**Texte fourni:**
--

Nous jouons tous avec le vrai semblant de la justice, tant que nous n'aurions pas saisi son vrai sens. Il est facile de plaider son point de vue, mais il est courageux de reconnaître le point de vue des autres. La faiblesse humaine triomphe à chaque coup. Nos ancêtres étaient parfois plus avancés que nous dans certains domaines, ils n'étaient pas encombrés par tout ce matériel qui nous ensorcelle et paralyse nos âmes. L'histoire se répète constamment. Les injustices continuent sous une forme ou une autre. L'homme ne tire des leçons de l'histoire, que lorsqu'elles conviennent à ses buts. Celui qui cherche la justice, la trouvera dans le tréfonds de lui-même et de sa conscience.

--

**Problèmes:**
**a.** Recopiez le passage du texte sur la justice qui commence par « Nous jouons tous » et se poursuit jusqu'à « de sa conscience. ».
**b.** Écrivez la suite du texte sur la justice, après sa dernière phrase.
Les lignes n'ont aucun rôle à jouer ici.

**Segment de données:**

--

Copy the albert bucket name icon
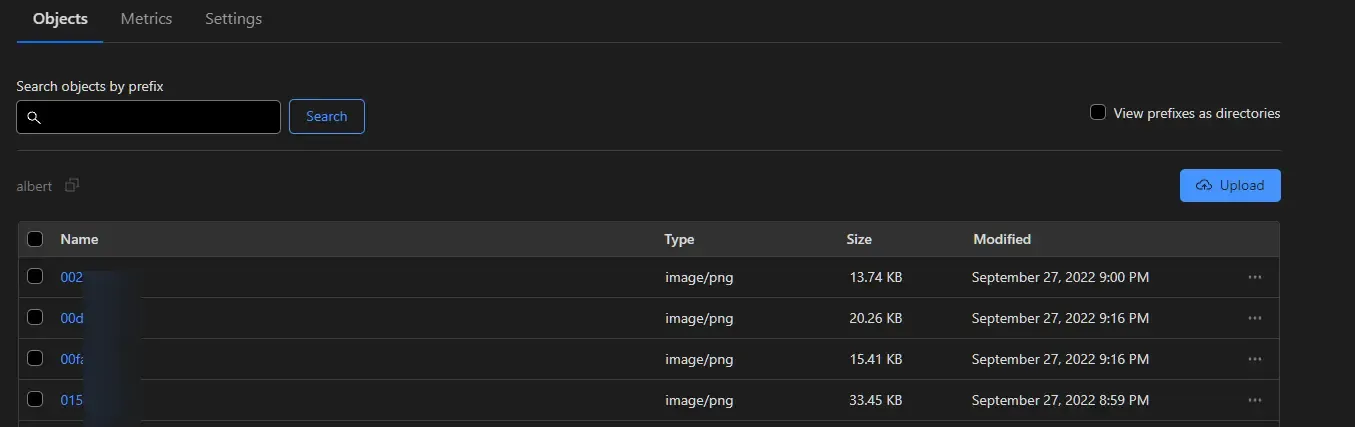[x=71, y=186]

--

**Résultats finaux:**
**a.**
Nous jouons tous avec le vrai semblant de la justice, tant que nous n'aurions pas saisi son vrai sens. Il est facile de plaider son point de vue, mais il est courageux de reconnaître le point de vue des autres. La faiblesse humaine triomphe à chaque coup. Nos ancêtres étaient parfois plus avancés que nous dans certains domaines, ils n'étaient pas encombrés par tout ce matériel qui nous ensorcelle et paralyse nos âmes. L'histoire se répète constamment. Les injustices continuent sous une forme ou une autre. L'homme ne tire des leçons de l'histoire, que lorsqu'elles conviennent à ses buts. Celui qui cherche la justice, la trouvera dans le tréfonds de lui-même et de sa conscience.

**b.**
Le peuple juif a vécu des siècles en harmonie avec les peuples arabes et précisément avec le peuple tunisien. Nous pouvons citer des tas d'exemples de l'histoire. Oui, il y a eu certaines injustices mais elles n’ont pas atteint les degrés que nous connaissons. Mais pour ceux qui ont été touchés c’était un désastre qu’il ne faut pas ignorer, depuis le règne du roi David et du roi Salomon. Que nos ancêtres fussent installés avant ou après les Arabes ou avant ou après les Romains, cela m'est bien égal. Je suis né en Tunisie et cela me suffit pour dire que je me sens égal et je partage les mêmes affinités avec certains qui sont nés ou ont vécu en Tunisie. S'il y a eu des changements en Tunisie pour le bien ou pour le mal ceci ne changera rien à mes sentiments d'alors et d'aujourd'hui. Comme dans le passé, il faudrait beaucoup de bonne volonté et surtout du courage pour confronter les problèmes créés de part et d'autre. C'est la sagesse de Salomon dont on a besoin aujourd'hui, et pas les canons et les avions qui nous rendent esclaves des marchands d'armes.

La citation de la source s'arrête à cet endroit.